Coming out of the gate like the running of the bulls, it seems at first listen that “Dear Miss Lonelyhearts” has finally committed their live aptitude to record. “Miracle Mile” and “Lost that Easy,” the records one-two leadoff punch, are thundering steps out of hermitdom, good enough to please the Don Draper-worshipping bros who buy fistfulls of concert tickets, as well as the passive indie kids, who appreciate big-tent songwriting when it has merit.

If one of these songs lands on FM radio, this disc could become a monster, and it would be a deserved comeback for a band that many wrote off but never stopped trying. Here’s hoping the band’s “Loner Phase” is over.

Tails

Few bands have lived up to their name like California rockers Cold War Kids: Their promise has always been more threat than action. Their stardom became almost theoretical – a series of dead-of-night exchanges on red phones between music journalists, the only group that really ever seemed to buy into the hype.

With “Dear Miss Lonelyhearts,” the band is once again trying to clamor onto the Kings of Leon-Black Keys bandwagon. The issue is that while Cold War Kids has much in common sonically with these stadium-size stars, they’re too eccentric and prone to tossing off little gems like “Tuxedos” – character studies about the lives of waiters at conference halls.

www.last.fm
www.last.fm

In this way, Cold War Kids may be adept at a thankless oxymoron, projecting internal emotion. And while it’s their strength, it seems like a shackle that will keep holding them back from appealing to more than the dedicated club crowds, who have kept with the band through the years.

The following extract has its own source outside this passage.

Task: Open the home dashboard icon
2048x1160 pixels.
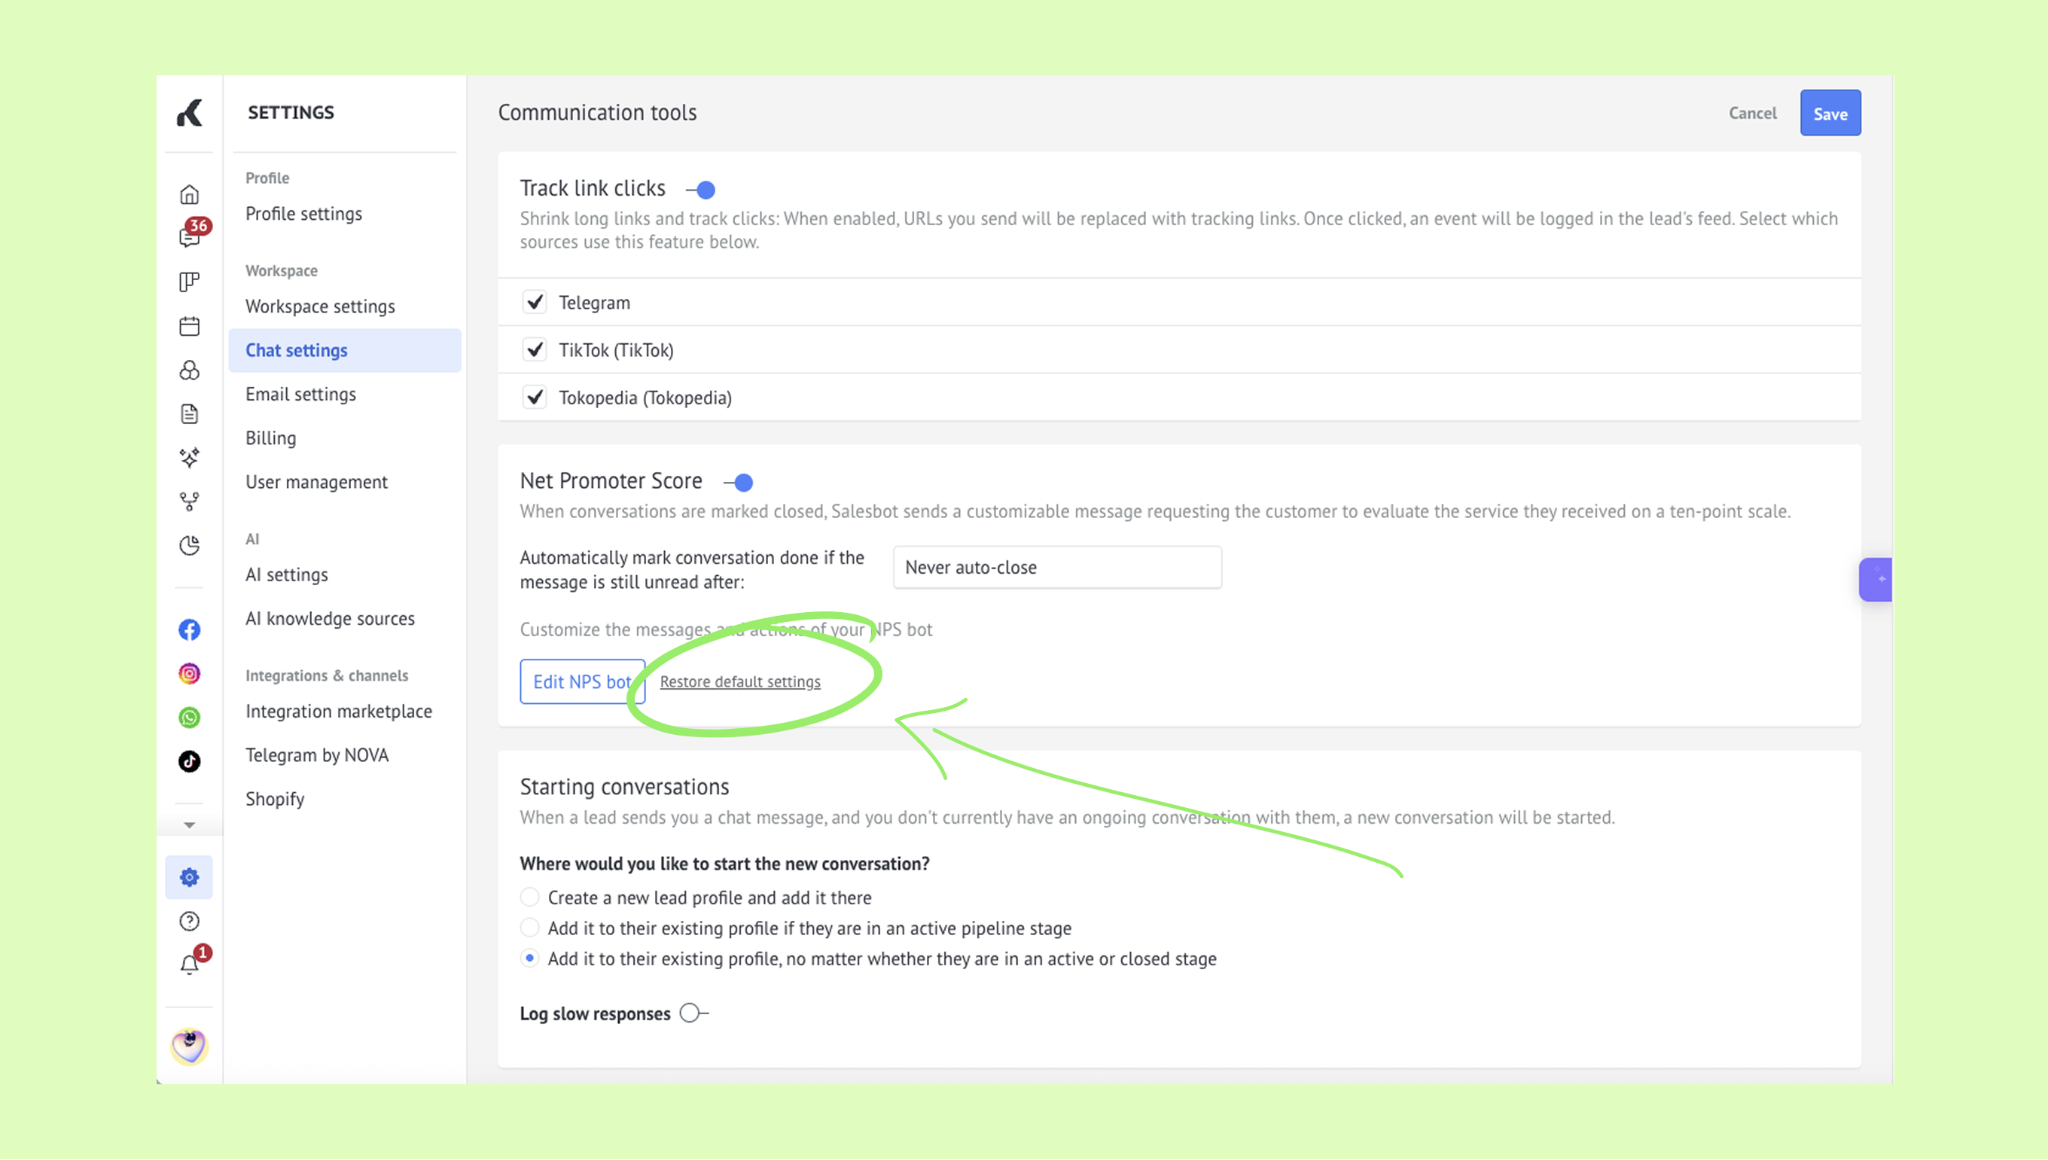Action: click(x=189, y=194)
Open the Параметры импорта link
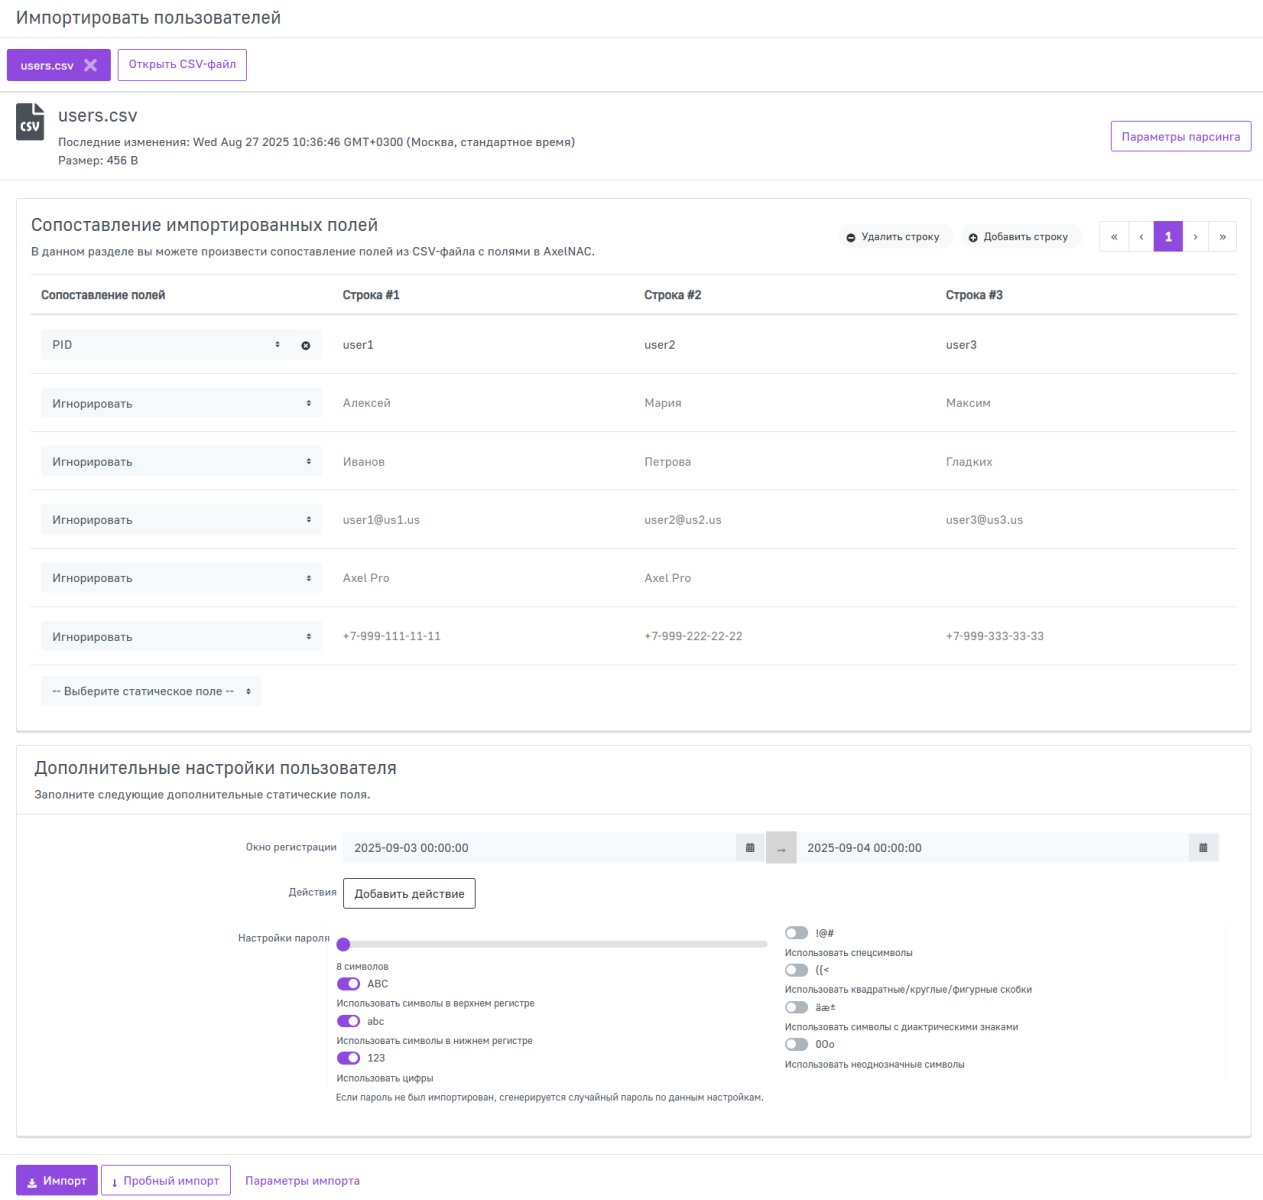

Third track “Loner Phase” even seems to address this fall from grace directly, with Willett singing: “They’re calling you a genius / Is that why you’re acting so competitive?”

The verse is propulsive, akin to Kings of Leon’s “Closer,” but the chorus cuts the track with a strange interlude. “I went to hell to watch you in outer space.” Unlike their earlier work, it just doesn’t make any emotional sense. The only distance here is between Willett and his writing.

After this, the album stumbles through lackluster or subtly strong tracks that don’t have the same immediate appeal. They’re not bad songs, they just came out a little blurry without the flash. In this light, “Dear Miss Lonelyhearts” seems like just another school photo in the band’s progression, one that will grow their fan base by an increment but do little to bring them into the limelight they deserve to be in.

Time will tell if Cold War Kids has a great record in them, but as of now, it seems like they’re going to be just another awkward kid in the yearbook, known for a few odd ticks in behavior, an exciting talent show performance and nothing more.